The extraction device according to claim 1, wherein the extraction unit sorts the caller identification information in descending order of corresponding similarity.

For each caller identification information extracted by the extraction unit, a creation unit is further provided for creating display information for displaying information related to the calculation of the similarity and a plurality of transmission information contributing to the similarity. The extraction device according to claim 1, wherein:

In the outgoing information database, the outgoing time of outgoing information is recorded in association with the outgoing information,
The calculation unit includes:
For each sender, extract the outgoing information group sent by the sender,
From the extracted transmission information group, narrow down the transmission information group transmitted in the period of the predetermined length from the latest,
The extraction device according to claim 1, wherein a similarity with the text content received by the reception unit is calculated using the narrowed down transmission information group.

In the outgoing information database, the outgoing time of outgoing information is recorded in association with the outgoing information,
The calculation unit includes:
Each of the outgoing information extracted from the outgoing information database is given a weighting coefficient that becomes a higher numerical value in order from the time when the outgoing time is closer to the calculation time of the similarity,
Multiply the given weighting coefficient by the number of appearances of the word included in the transmission information,
The similarity with the text content received by the reception unit is calculated for each of the senders using the words included in the transmission information group transmitted by the senders and the number of appearances of the words. Item 2. The extraction device according to Item 1.

The reception unit receives a plurality of text contents together,
2. The calculation unit according to claim 1, wherein the calculation unit calculates the similarity for each of the plurality of text contents, or calculates the similarity using information indicating characteristics derived from the plurality of text contents. The extraction device described.
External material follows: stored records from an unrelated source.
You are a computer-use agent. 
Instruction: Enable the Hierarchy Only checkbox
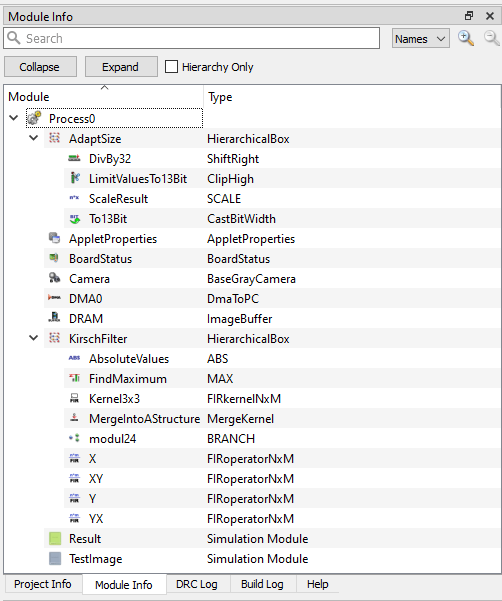tap(171, 66)
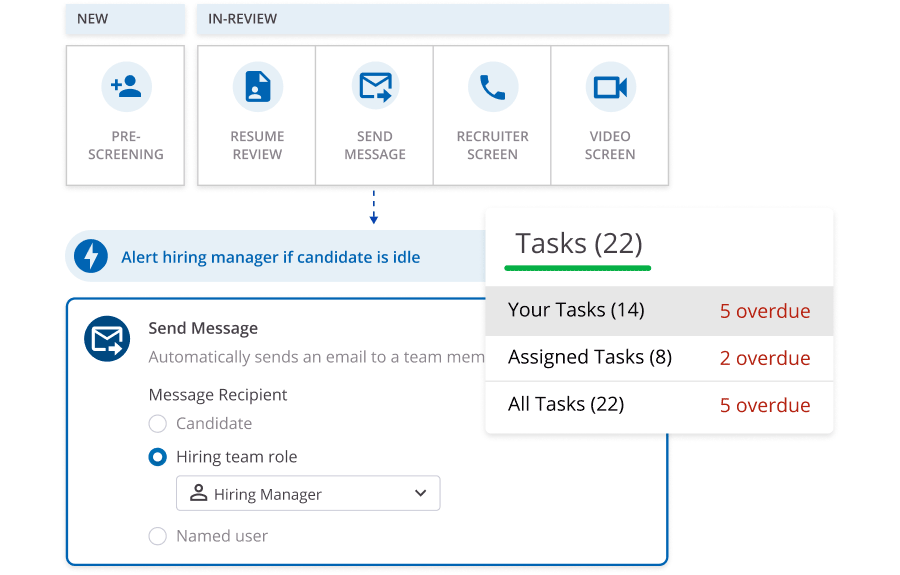The height and width of the screenshot is (575, 900).
Task: Click the Send Message envelope stage icon
Action: 375,87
The calculation unit includes:
Calculating similarity using words included in each of the transmission information or the text content received by the receiving unit and related words extracted from related dictionaries in which related words related to the words are recorded. The extraction device according to claim 1, wherein

A transmission information database in which a plurality of transmission information transmitted from a plurality of senders is recorded in association with identification information for identifying each transmission information, and a sender identification information for identifying each sender of the transmission information is recorded. A computer program that allows a computer that can read and write to the sender identification information database to extract the sender identification information,
In the computer,
Receiving text content corresponding to a desired person image;
Calculating the degree of similarity between the transmission information group transmitted by the sender and the received text content for each sender using the transmission information database and the sender identification information database;
A computer program for executing the step of extracting, from the sender identification information database, sender identification information of a sender whose calculated similarity is a predetermined degree or more.